Ed ora era tutto finito. L'ebbrezza era svanita, l'incantesimo rotto, la luce spenta.
Grantaire era solo, i piedi nuovamente poggiati a terra, ad affrontare una giornata che non avrebbe voluto vivere.
Era dunque questo, il domani di cui Enjolras tanto parlava?
No.
 
Grantaire non riusciva a pensare. Non POTEVA pensare.
Il silenzio rimbombava e l'oscurità si stringeva attorno a lui, mentre prendeva tra le braccia il corpo del suo Apollo. Freddo. Da quanto tempo era morto? Da quanto tempo era solo?
 
"No... no. Ti prego, non... non puoi... Enjolras...no. Non così. No!" La sua voce tremava e si faceva sempre più acuta. Qualcosa si stava infine facendo spazio nel vuoto dentro di lui: la disperazione.
 
"Svegliati... torna, ti prego. Torna da me. Enjolras..."
Un singhiozzo, due, tre, infiniti. Lacrime calde bagnavano il viso e il collo del rivoluzionario, mentre due dita tremanti gli chiudevano gli occhi ormai spenti. 
 
"Ti prego... ti prego." Ripeteva l'altro ragazzo, incapace di fermarsi. Gli parlava guardandolo in volto, osservando quei lineamenti ancora belli, che la morte non aveva saputo rovinare. Piangeva sulle sue labbra. Quanto le aveva desiderate? Dio, quanto aveva desiderato stringere tra le braccia il corpo di Enjolras?  Passare le dita tra i suoi capelli? 
 
Crudele la bottiglia che l'aveva fatto addormentare mentre il suo mondo finiva. Crudele il silenzio che l'aveva svegliato troppo tardi. Crudele il destino che non aveva voluto fargli ottenere altro che un corpo senza vita.
 
Grantaire aveva i vestiti bagnati di sangue rosso e l'anima vuota e nera. Grantaire aveva smesso di parlare. Grantaire aveva smesso di piangere.
 
Poco tempo dopo, Grantaire smise anche di respirare.
 
Per quella volta, lo scettico volle credere. Credette nel destino che si era scelto: Enjolras. 

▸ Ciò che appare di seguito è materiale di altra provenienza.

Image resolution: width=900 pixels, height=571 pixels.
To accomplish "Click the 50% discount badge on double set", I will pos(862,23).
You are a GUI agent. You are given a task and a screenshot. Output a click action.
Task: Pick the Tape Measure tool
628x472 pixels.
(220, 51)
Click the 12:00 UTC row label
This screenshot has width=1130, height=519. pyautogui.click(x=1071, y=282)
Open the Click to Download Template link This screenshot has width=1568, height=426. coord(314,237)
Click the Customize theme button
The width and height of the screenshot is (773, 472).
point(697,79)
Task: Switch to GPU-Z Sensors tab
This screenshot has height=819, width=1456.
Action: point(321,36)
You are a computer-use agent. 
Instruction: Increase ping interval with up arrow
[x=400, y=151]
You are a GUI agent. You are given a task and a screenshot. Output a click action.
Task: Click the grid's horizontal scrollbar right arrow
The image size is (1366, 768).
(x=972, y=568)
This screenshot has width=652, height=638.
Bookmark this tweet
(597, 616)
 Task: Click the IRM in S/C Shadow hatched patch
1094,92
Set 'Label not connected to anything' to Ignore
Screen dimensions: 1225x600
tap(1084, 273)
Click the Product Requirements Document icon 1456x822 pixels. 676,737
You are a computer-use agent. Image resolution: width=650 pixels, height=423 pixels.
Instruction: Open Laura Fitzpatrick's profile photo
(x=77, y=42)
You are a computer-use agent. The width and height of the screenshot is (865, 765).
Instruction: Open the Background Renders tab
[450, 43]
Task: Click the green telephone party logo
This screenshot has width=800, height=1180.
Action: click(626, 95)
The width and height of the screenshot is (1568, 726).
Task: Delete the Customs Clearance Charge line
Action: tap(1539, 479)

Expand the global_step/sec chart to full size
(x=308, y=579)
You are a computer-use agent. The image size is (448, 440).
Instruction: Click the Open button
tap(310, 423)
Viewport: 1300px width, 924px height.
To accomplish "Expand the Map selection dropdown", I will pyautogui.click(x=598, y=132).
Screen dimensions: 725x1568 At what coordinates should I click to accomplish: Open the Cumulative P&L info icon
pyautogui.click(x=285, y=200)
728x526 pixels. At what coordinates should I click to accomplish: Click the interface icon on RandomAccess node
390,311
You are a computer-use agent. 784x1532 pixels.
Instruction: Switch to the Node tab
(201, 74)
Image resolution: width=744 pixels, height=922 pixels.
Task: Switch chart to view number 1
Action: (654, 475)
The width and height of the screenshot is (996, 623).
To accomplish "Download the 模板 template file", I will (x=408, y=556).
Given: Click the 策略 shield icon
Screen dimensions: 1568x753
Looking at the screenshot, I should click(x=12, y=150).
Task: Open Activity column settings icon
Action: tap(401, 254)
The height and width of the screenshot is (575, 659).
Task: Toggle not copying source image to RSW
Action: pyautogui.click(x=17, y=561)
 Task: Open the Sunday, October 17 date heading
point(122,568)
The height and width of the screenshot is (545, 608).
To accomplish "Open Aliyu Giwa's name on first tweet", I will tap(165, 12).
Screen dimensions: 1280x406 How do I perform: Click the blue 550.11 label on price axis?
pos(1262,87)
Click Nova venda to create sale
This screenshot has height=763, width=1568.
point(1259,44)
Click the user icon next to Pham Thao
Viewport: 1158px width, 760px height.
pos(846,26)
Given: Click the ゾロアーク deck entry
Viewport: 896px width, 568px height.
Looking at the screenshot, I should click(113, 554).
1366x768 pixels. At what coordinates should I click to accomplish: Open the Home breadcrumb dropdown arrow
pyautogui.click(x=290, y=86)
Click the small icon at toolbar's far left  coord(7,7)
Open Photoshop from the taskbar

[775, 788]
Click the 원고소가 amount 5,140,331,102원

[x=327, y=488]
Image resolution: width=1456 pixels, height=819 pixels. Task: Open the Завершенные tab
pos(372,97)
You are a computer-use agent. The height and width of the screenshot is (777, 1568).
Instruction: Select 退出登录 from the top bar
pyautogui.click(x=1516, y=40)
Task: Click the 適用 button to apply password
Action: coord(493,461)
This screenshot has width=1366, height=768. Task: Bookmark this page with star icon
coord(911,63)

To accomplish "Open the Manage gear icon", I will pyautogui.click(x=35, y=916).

Seguì il suo Apollo, la sua luce, il suo amore. 
Lo seguì a dispetto della rivoluzione che gliel'avrebbe voluto portare via.
Grantaire non ci aveva neanche mai creduto, in quella rivoluzione.
 
 
 
Per la serie "Odio Hugo per averli uccisi, ma li uccido anch'io perchè è poetico".
Non ha molto senso ed è stata scritta molto di fretta.
Potenzialmente, se siete arrivati fino a qui, vi amo tutti!